Start SOURCE

Use Vector when embeddings or dense features are already present in the input record. Use Text when json2vec should compute embeddings from strings. Use an Array when repeated measurements have item structure.

Input Values

Vector accepts:

  • Python lists or tuples.
  • 1D NumPy arrays.
  • 1D PyTorch tensors.

Every valued input must have exactly n_dim numeric elements. None is encoded as a null state, and missing array positions are encoded as padded state. Prepare vector scale and normalization upstream unless a custom tensorfield owns that behavior.

Examples

Common vector fields include:

  • Precomputed text, image, audio, or product embeddings.
  • Dense features emitted by a fraud, ranking, search, or recommendation model.
  • Sensor windows or compact numerical descriptors.
  • External representation vectors that should be joined with structured fields.

Configuration

Option Default Notes
n_dim required Vector width. Must be positive.
objective "l2" Content reconstruction objective: "l1" or "l2".

Target Behavior

When a Vector is masked or used as a target, the decoder predicts:

  • state: probabilities for valued, null, padded, and masked.
  • content: the reconstructed vector.

For non-valued predicted states, public output uses a zero vector for content so API consumers get a stable shape without treating zeros as observed values.

Tracked metrics include vector reconstruction loss, mean absolute error, and root mean squared error.

Prediction Output

Model.predict(...) returns state probabilities and reconstructed vector content:

{
    "record/embedding": {
        "state": {"valued": ..., "null": ..., "padded": ..., "masked": ...},
        "content": ...,
    }
}

Notes

Use Text when json2vec should compute text embeddings from strings. Use Vector when embeddings or dense features are already present in the input record. Specialized vector or media handling can be implemented with custom data types; the built-in package does not include image, video, or audio tensorfields.

End SOURCE
Start PROVIDED DATA

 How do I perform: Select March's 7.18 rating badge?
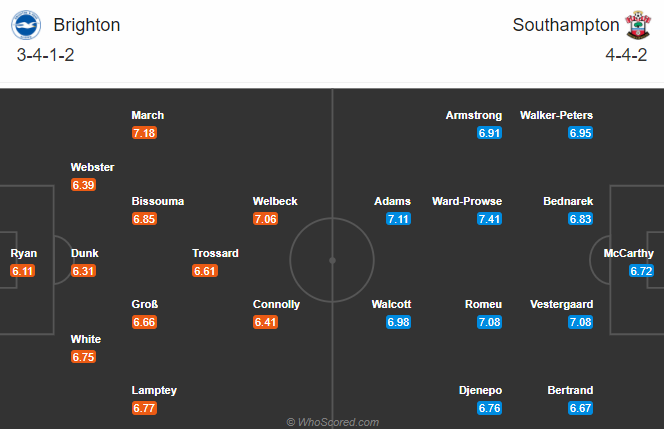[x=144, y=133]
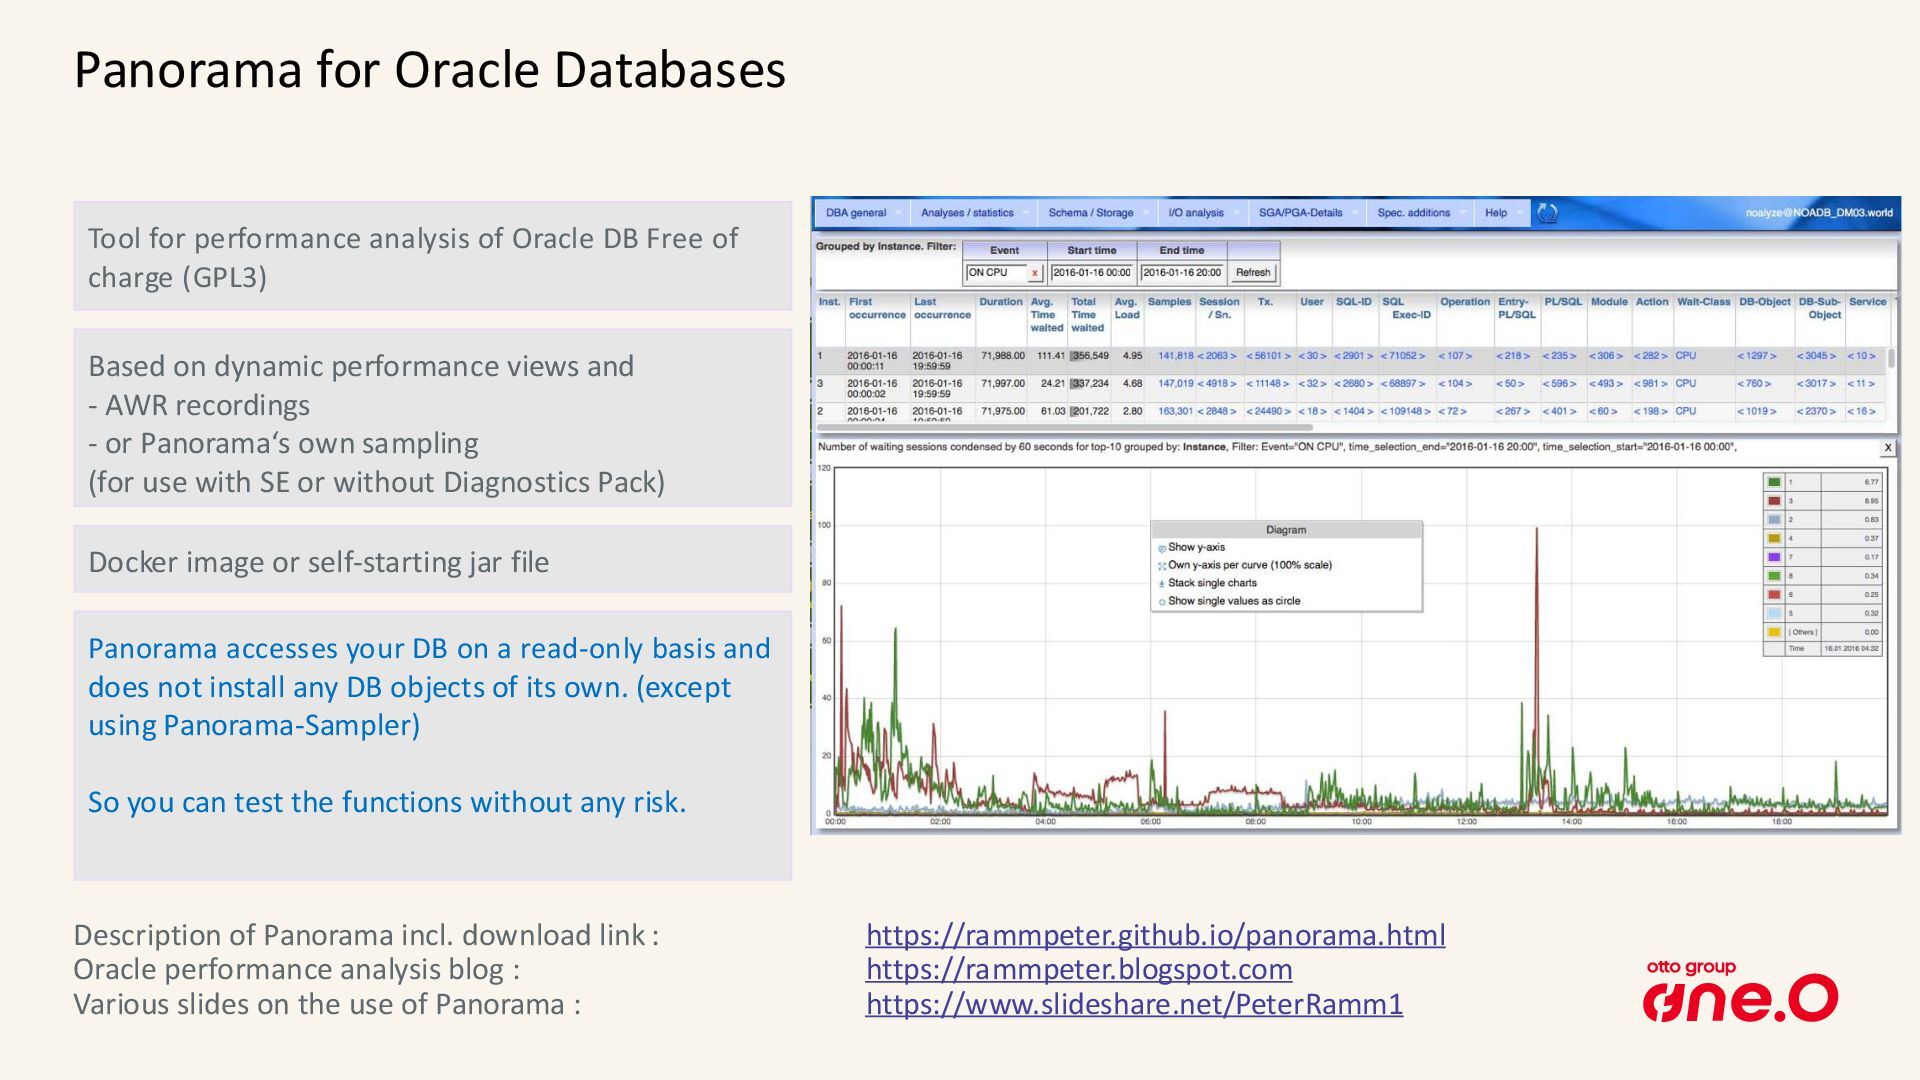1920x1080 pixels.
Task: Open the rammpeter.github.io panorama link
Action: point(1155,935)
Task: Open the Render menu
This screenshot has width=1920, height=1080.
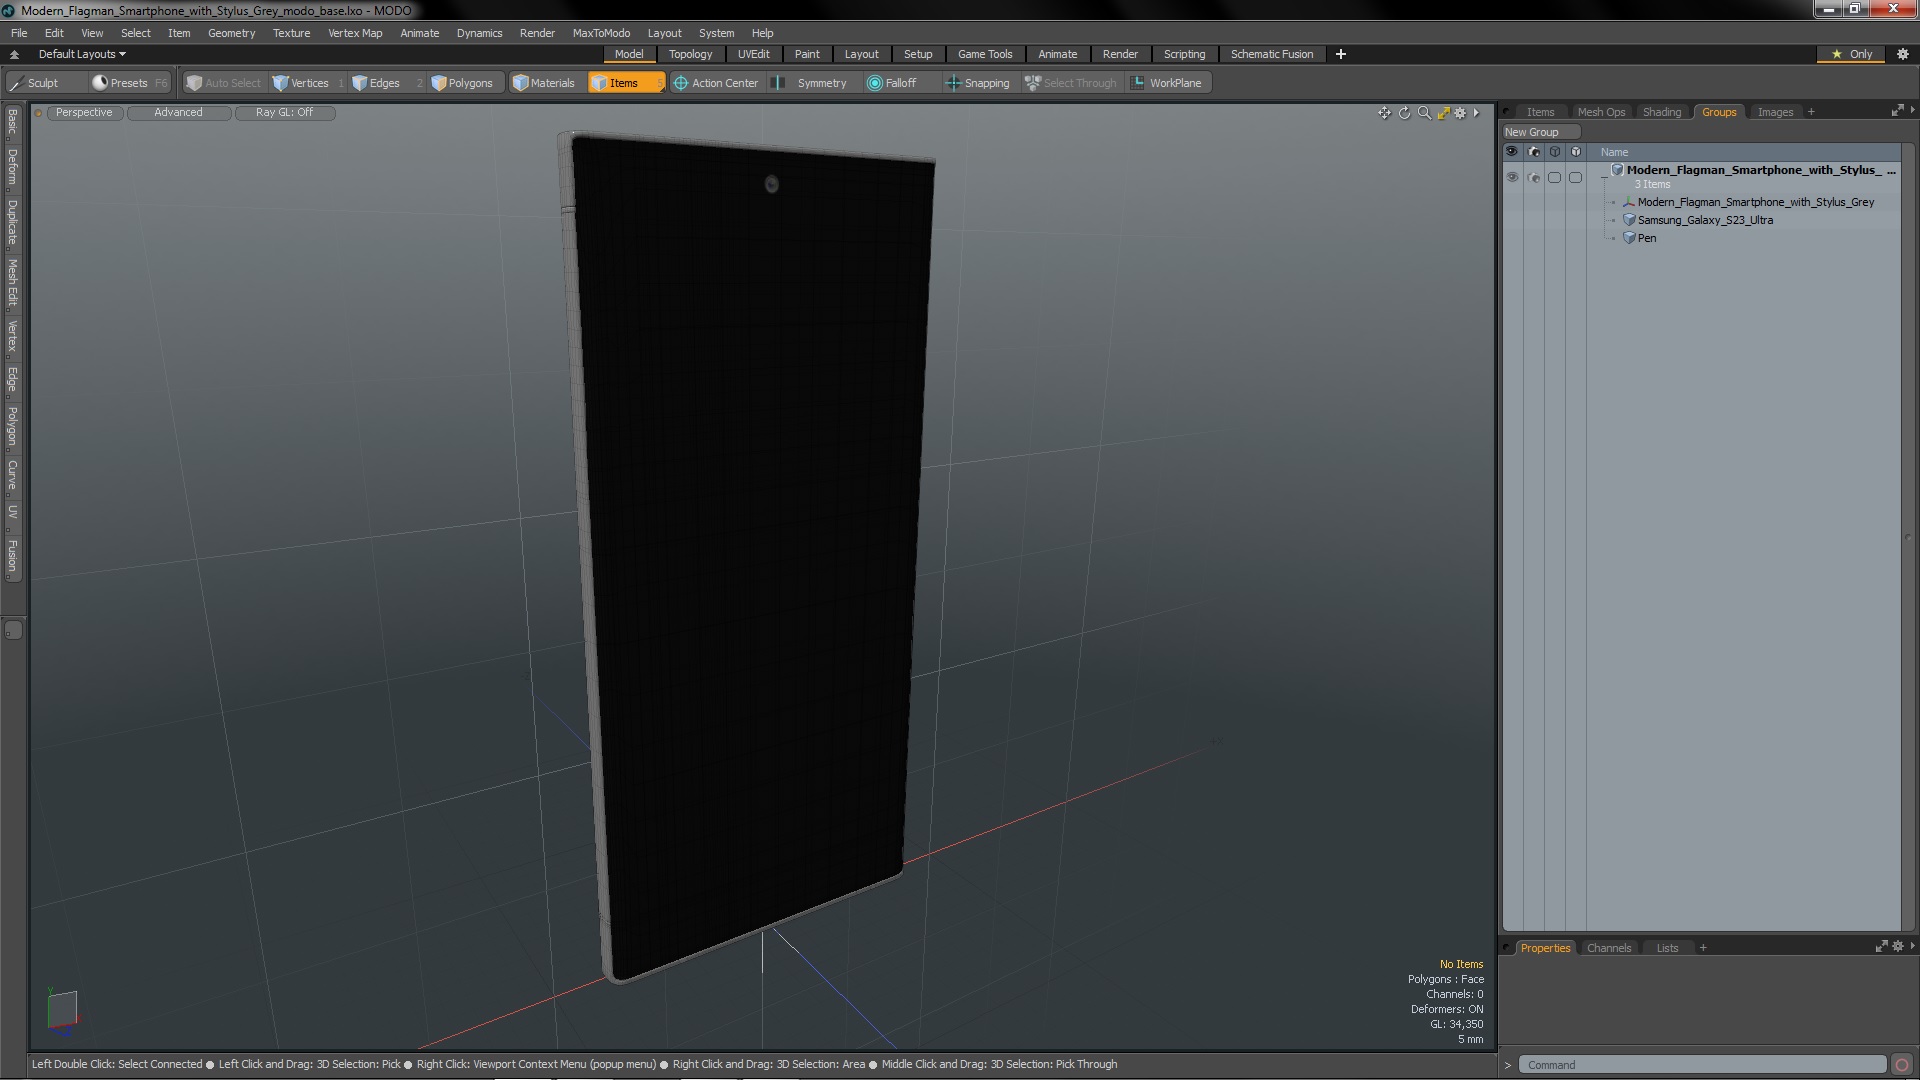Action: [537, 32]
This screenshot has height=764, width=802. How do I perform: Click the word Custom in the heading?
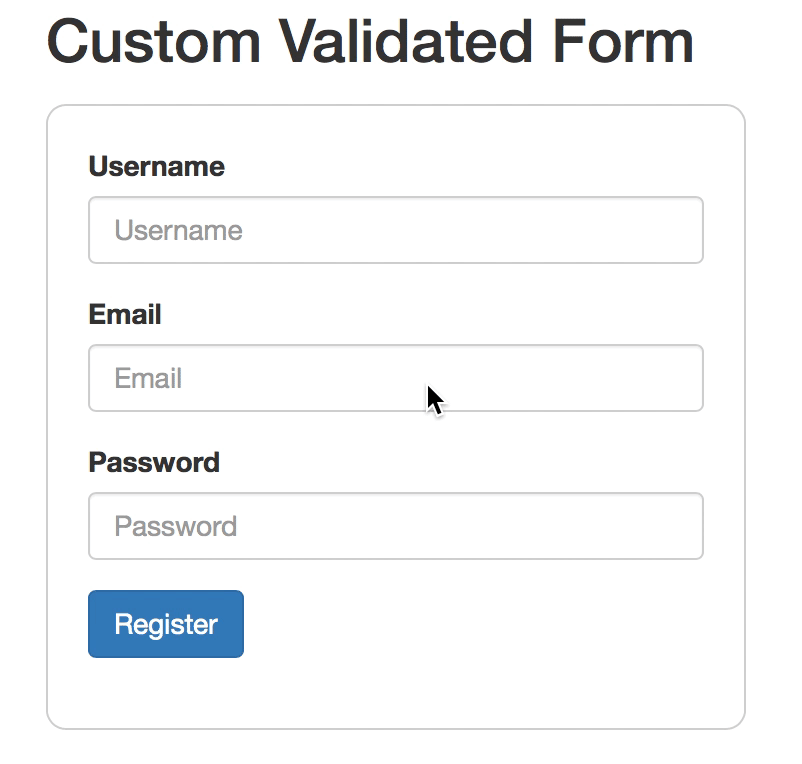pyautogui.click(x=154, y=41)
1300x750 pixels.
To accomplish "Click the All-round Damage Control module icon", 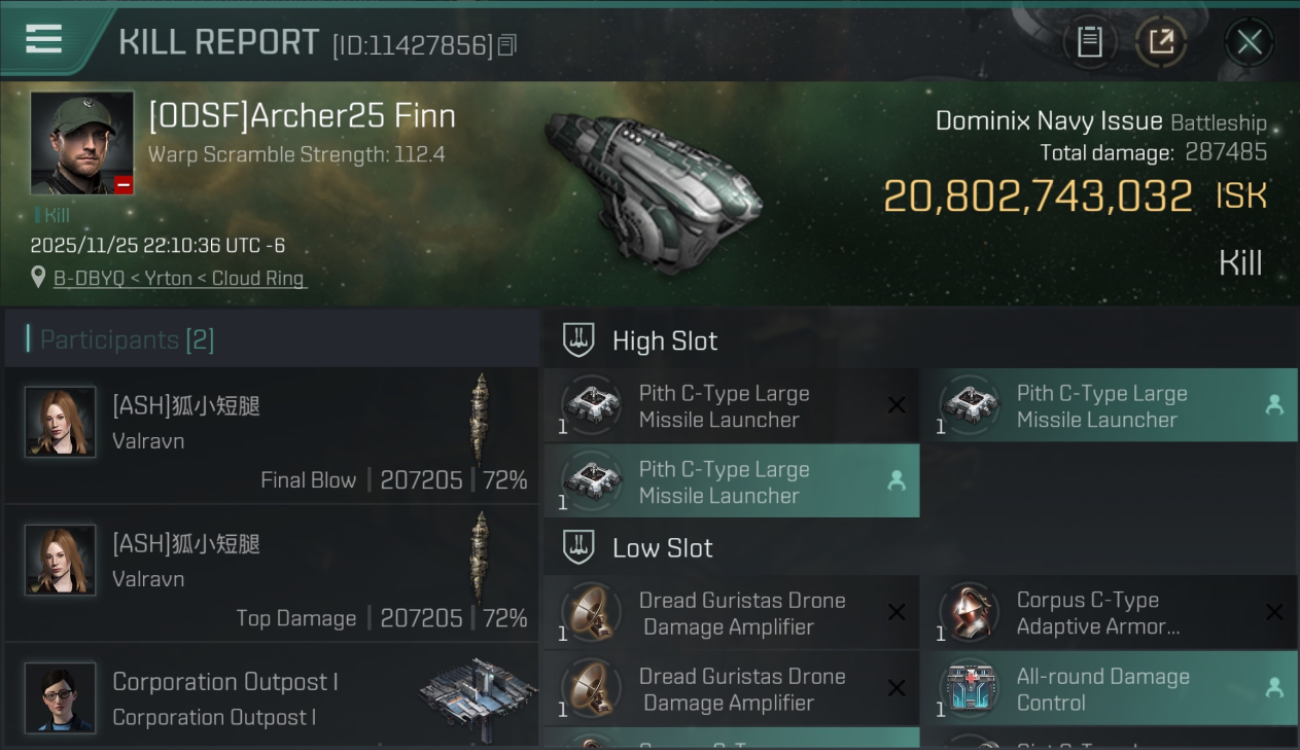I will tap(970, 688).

End PROVIDED DATA

* **WHAT YOU WILL DO**: Copy the part of the Vector documentation that opens with the words containing "Every valued input" and closes with "or product embeddings.", renaming "n_dim" to "vector_dim" throughout.

* **SOLUTION**:
Every valued input must have exactly vector_dim numeric elements. None is encoded as a null state, and missing array positions are encoded as padded state. Prepare vector scale and normalization upstream unless a custom tensorfield owns that behavior.

Examples

Common vector fields include:

  • Precomputed text, image, audio, or product embeddings.